Psychopaths, even if smart, didn’t always think logically. Maybe logically to them, but not to an average person. That Lucy could understand these people sometimes unnerved Sean, but then again there was nothing average about Lucy.
Peter had never been safe. If Suzanne was right, Todd had located him several months ago. Now that the Todds were exposed and the FBI and NYPD were on their tails, they would go directly to their endgame.
Sean spotted Peter walking down 3rd Avenue toward Sean’s rental. Peter was tall, an inch taller than Sean, and too thin. Though Peter was only twenty-four, his hair was dotted with gray.
Sean didn’t like having a car in New York—he wasn’t familiar with the streets, and traffic could be a problem. But he didn’t want to be without transportation. His sole task was to get Peter to safety, then contact Suzanne and Noah. He hadn’t been lying to Suzanne—he’d sworn to Charlie Mead that he could protect Peter, and he wasn’t going to fail either of them.
Peter had picked the meeting spot, but it was only four blocks from his residence and Sean didn’t like that. He had to assume that the Todd siblings knew where Peter lived. Sean had wanted to grab him at his apartment, but Peter was too nervous to give him the address. Sean had researched it while flying back to the city. Once he had Peter’s new name, it was easy to learn everything about him: his residence, his employer, where he liked to shop.

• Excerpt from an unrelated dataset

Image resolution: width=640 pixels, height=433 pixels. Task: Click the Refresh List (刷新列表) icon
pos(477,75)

Peter glanced over his shoulder and Sean’s instincts buzzed. He surveyed the area but didn’t see anyone following Peter. Unfortunately, there were a lot of peo
ple on the street. This must be Brooklyn’s version of restaurant row.
Sean got out of his car and crossed the street to meet up with Peter.

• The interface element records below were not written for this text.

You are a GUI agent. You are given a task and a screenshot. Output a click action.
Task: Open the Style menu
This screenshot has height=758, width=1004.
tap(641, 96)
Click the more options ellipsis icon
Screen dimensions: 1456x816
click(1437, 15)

“Charlie sent me,” he said.
Peter seemed both relieved and apprehensive.
Sean took his elbow and steered him toward his car. “Are you being followed?”
“I didn’t see anyone.”
“But?”
“I felt something.”
Sean didn’t dismiss Peter’s concerns. Lucy had the same sixth sense about being watched, born of violence, and Peter may have developed the same instinct.

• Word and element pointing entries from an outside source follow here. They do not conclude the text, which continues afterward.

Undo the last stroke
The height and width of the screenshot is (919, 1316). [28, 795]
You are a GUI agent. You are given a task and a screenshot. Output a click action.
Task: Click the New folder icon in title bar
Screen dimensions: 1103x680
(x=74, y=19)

“I have a place; I just need to get you there. Do exactly what I say.” Sean handed him a burner phone. “If we get separated for any reason, get to a safe place and call the last dialed number.”
Peter pocketed the phone. He glanced at Sean and said, “Thank—” then stopped. He stared over Sean’s shoulder. “Cami?”
Sean didn’t look; he acted. His job was to protect Peter, not confront the Todds. He pushed Peter into the first storefront. It was a delicatessen and the patrons all stared at Sean when he walked straight through to the back ushering Peter in front of him.
He glanced once over his shoulder and saw a woman walk into the shop and glance around. He hadn’t met Alexis Sanchez, aka Alexis Todd, when he’d visited Quantico the other day, but he had to assume that it was her—the same woman who’d passed herself off to Peter as Cami Jones for over a year.
The staff in the back yelled at Sean, “Get out! We’ll call the police!”
Sean ignored them and continued maneuvering Peter through the kitchen, then the crammed supply room to the back door. He glanced through the security screen before opening it and slipping out with Peter.